Since no specific genetic mutation has thus far been identified, the diagnosis is clinical and may be made in the setting of the classic triad of agenesis of the corpus callosum, chorioretinal lacunae, and infantile spasms. Expansion of diagnostic criteria in 1999 includes patients with two features from the triad and at least two additional major or supporting features. 
- Infantile spasms
- Chorioretinal lacunae
- Agenesis of the corpus callosum (partial or total)
- Coloboma of the optic disc and nerve
- Cortical malformations (mainly microgyria)
- Periventricular (and subcortical) heterotopia
- Intracranial cysts: interhemispheric or around the third ventricle
- Papillomas of the choroid plexus
- Vertebral and costal abnormalities
- Microphthalmia and/or other eye abnormalities
- ‘Split-brain’ EEG (dissociated suppression-burst tracing)
- Gross cerebral hemispheric asymmetr
- Vascular malformations or vascular malignancy
Small or peripheral lacunae are associated with ocular toxoplasmosis, high myopia, orofacialdigital syndrome type IX and the syndrome of “microcephaly with present or absent chorioretinopathy, lymphedema, and mental retardation” (MCLMR). However, the lacunae in Aicardi syndrome have more defined borders and lack the additional features such as choriocapillaris sclerosis, fibrovascular proliferation, anomalies of Bruch’s membrane, fibrous metaplasia, or the presence of inflammatory cells that may be seen in other conditions in the differential. 
Treatment consists of management of infantile spasms with anti-epileptic medication and support for medically refractory epilepsy. Physical therapy, occupational therapy, speech therapy, and visual therapy should begin at the time of diagnosis to improve quality of life. In addition, supportive measures are often necessary for feeding difficulties and bowel dysfunction. Appropriate musculoskeletal support and treatment to prevent complications related to scoliosis is also indicated.
There is currently no treatment for the visual abnormalities associated with Aicardi Syndrome, though some patients may benefit from low vision assistance. It is hypothesized that the association of peripheral retinal findings with optic disc anomalies may warrant early examination under anesthesia of the peripheral retina in patients with optic disc findings and laser therapy in the event of peripheral non-perfusion.
All reported cases are for a single affected family member, with the exception of cases in monozygotic twins. The recurrence risk for siblings is believed to be less than 1%, and there are no recorded cases of parent-to-child transmission. Corpus callosum agenesis on prenatal ultrasound or intrauterine MRI are suggestive but not diagnostic of a fetus with Aicardi Syndrome.
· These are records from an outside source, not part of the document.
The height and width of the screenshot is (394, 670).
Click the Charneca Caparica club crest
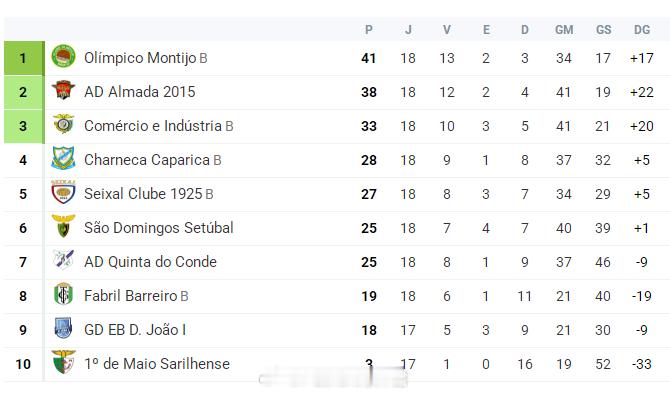pos(63,158)
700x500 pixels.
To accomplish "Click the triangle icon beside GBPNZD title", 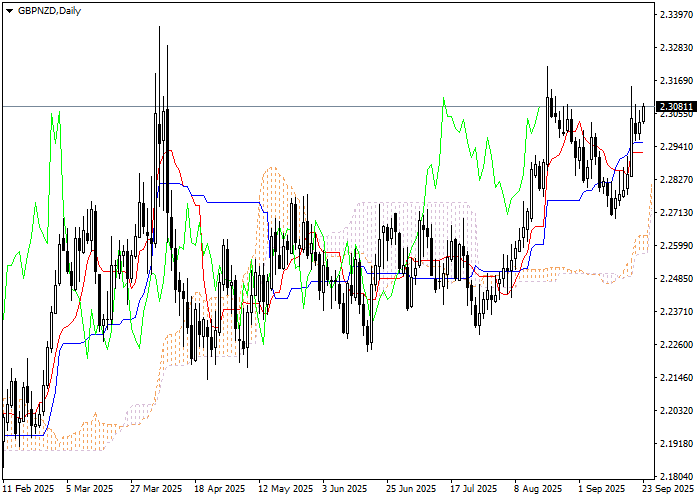I will pyautogui.click(x=10, y=10).
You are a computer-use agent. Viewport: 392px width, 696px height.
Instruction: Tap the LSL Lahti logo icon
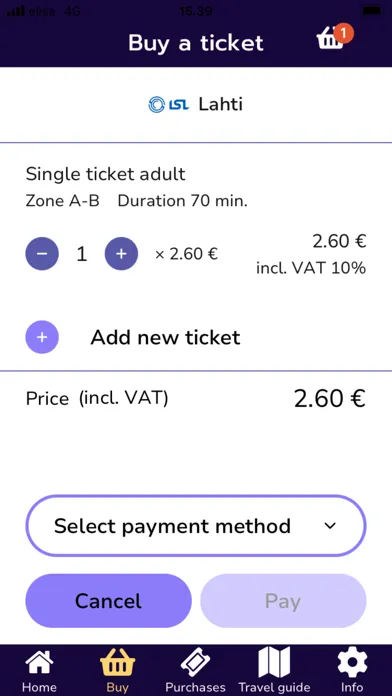(168, 105)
If there is no foveal involvement, visual function can be normal. Visual function is typically poor in patients with foveal involvement and those with severe maldevelopment of the visual cortex, though visual manifestations are generally non-progressive. Psychomotor abilities vary in severity and appear to be correlated with lacunar size. Patients with larger lacunae are more likely to lack mobility and verbal or non-verbal language skills.  EEG (electroencephalogram) at the time of diagnosis may also help to predict long-term disease severity. Most patients live into early adulthood; but those with severe epilepsy and organ involvement often die earlier due to aspiration pneumonia, systemic and respiratory infections, malignancy, and sudden death due to epilepsy.